In all probability the war will be over in less than a month, as the Boers won't make a stand in front of us, not even when they are three to one in number. You should see them ride off. Our cavalry can't keep up with them. They kill their transport animals trying to get away. We pass ¼-mile stones every few yards. We have little transport so as to move quickly. A pot of jam here would fetch 10s in camp, and the there'd be a 'Donnybrook' to get it. When I get back I'll be half a savage. By the way, we had no letters since we left Bloemfontein, so I suppose there are several from you waiting for me somewhere.
You know we've never seen any of the stuff that the big firms presented to us. I hope there'll be an enquiry into it held at the close of the war.
I have no time to write more as the convoy is off.
PS. French's Division is just coming in. The 14th, 15th, 19th, 21st and Highland Brigades are here now, and these others will make about 30,000 men here. The hills and plains are full of regiments and details cramped up. I never saw such a sight.
Yours ever, R W M.
NB. Roberts' telegram to us is public and will have been printed in all the papers.
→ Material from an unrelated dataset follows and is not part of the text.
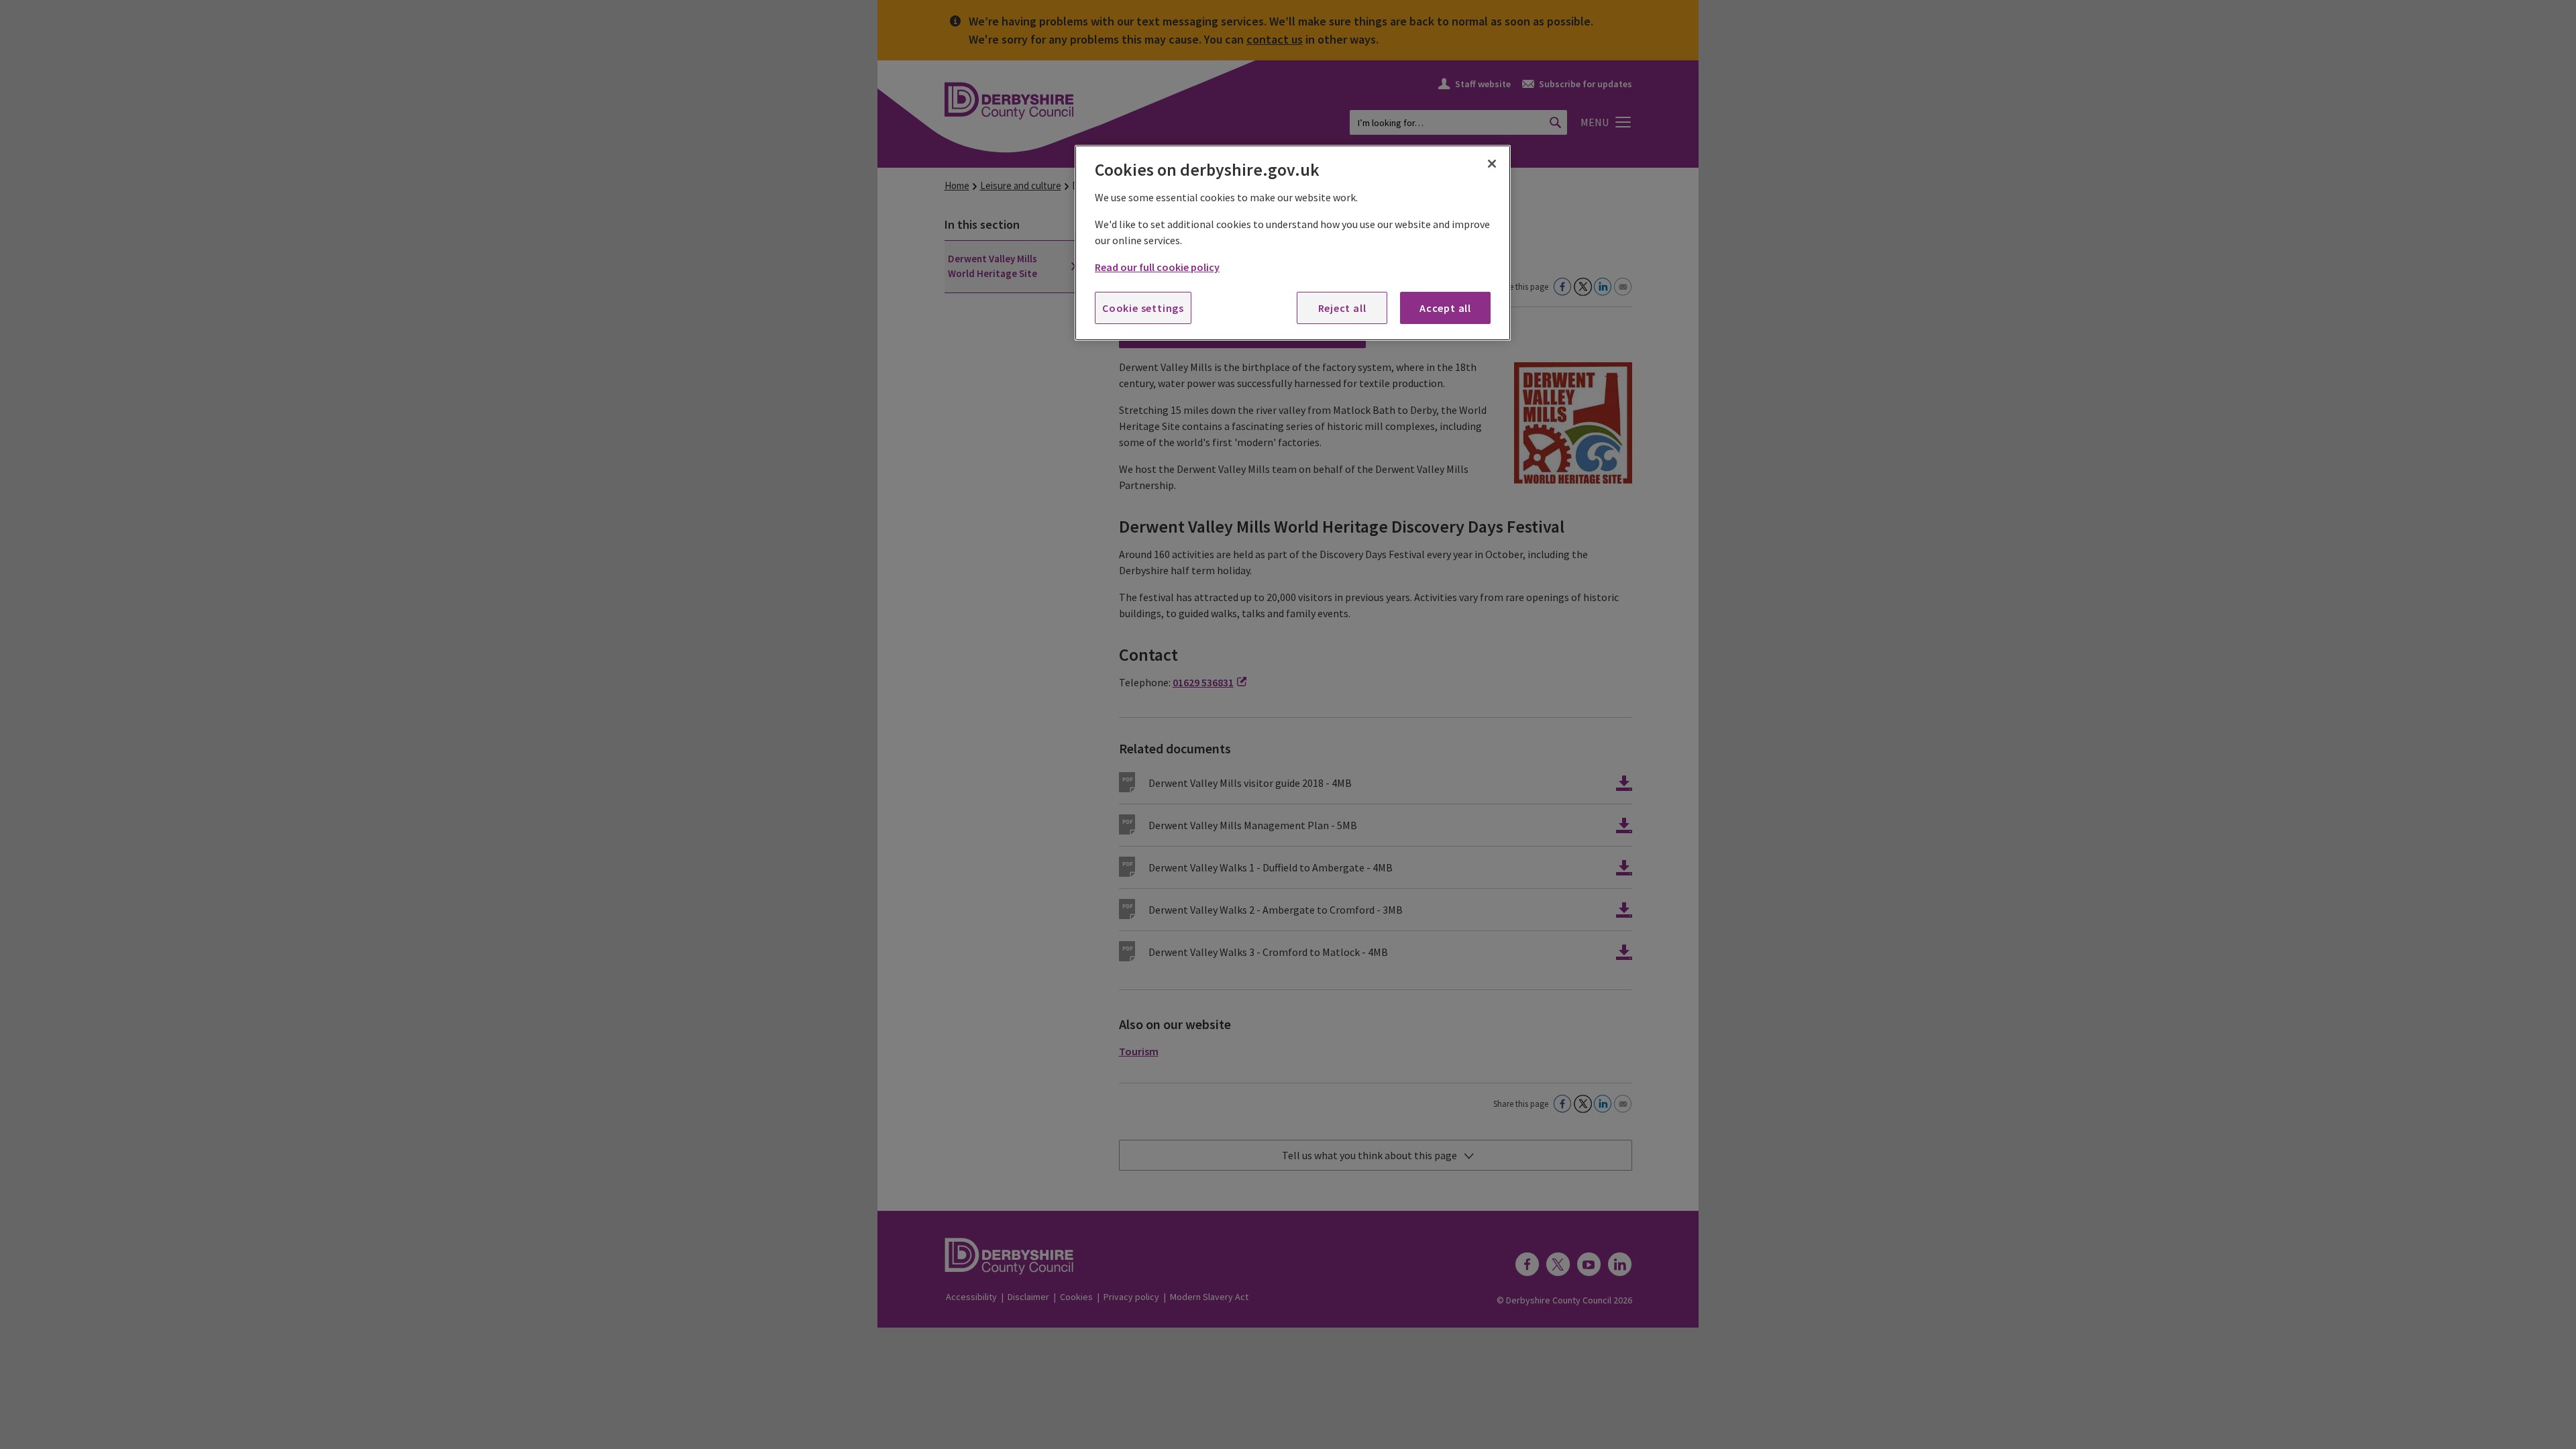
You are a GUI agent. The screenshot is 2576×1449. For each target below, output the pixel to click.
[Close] (1492, 163)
From 'Random Memories', by 'J. de G.', Quarterly Review of the Guernsey Society, XIII (2), Summer 1957:
Early one morning during the Boer War of 1899-1902, I saw Harry Turner of Mill Street busy decorating Mr James Mourant's front steps in Mount Durand with flags of all sorts. He had heard that young Mr Mourant was returning from South Africa, where he had served with the City Imperial Volunteers, as a member of which corps he was the first Guernseyman to receive the Freedom of the City of London since Lord de Saumarez. Roland Mourant duly arrived, took a look at the flags, and much embarrassed, bolted down the area steps. When the 1914 war broke out he joined up again and must have been among the first Guernseymen to be killed.
[Attended Elizabeth College. His obituary is to be found in The Star of January 8th, 1915; died January 1st 1915, serving with the British Expeditionary Force.]
Pretoria called upon to surrender by a Guernseyman.
[In the same newspaper.] 'To a Guernseyman remains the honour of calling upon Pretoria to surrender, as Lord Roberts in a dispatch says: 'De Lisle then sent an officer with a flag of truce into the town, demanding its surrender in my name.' Captain De Lisle is in the Durham Light Infantry, and is a son of Mr R V De Lisle, of Vauvert.'
General Henry De Beauvoir De Lisle, DSO, (1884-1955) despite having the ancestry of a thoroughbred Guernseyman, was actually born in Jersey and was son of R F V De Lisle, who had retired to Jersey in 1867, having been born in London in 1818. See Gillam, A., 'For Valour', Quarterly Review of the Guernsey Society, XVIII (1), pp. 3-4, re Sergeant G E Nurse of the Royal Artillery, who won the Victoria Cross at Colenso in 1899; another Guernseyman called Clark was awared the DCM in the same action.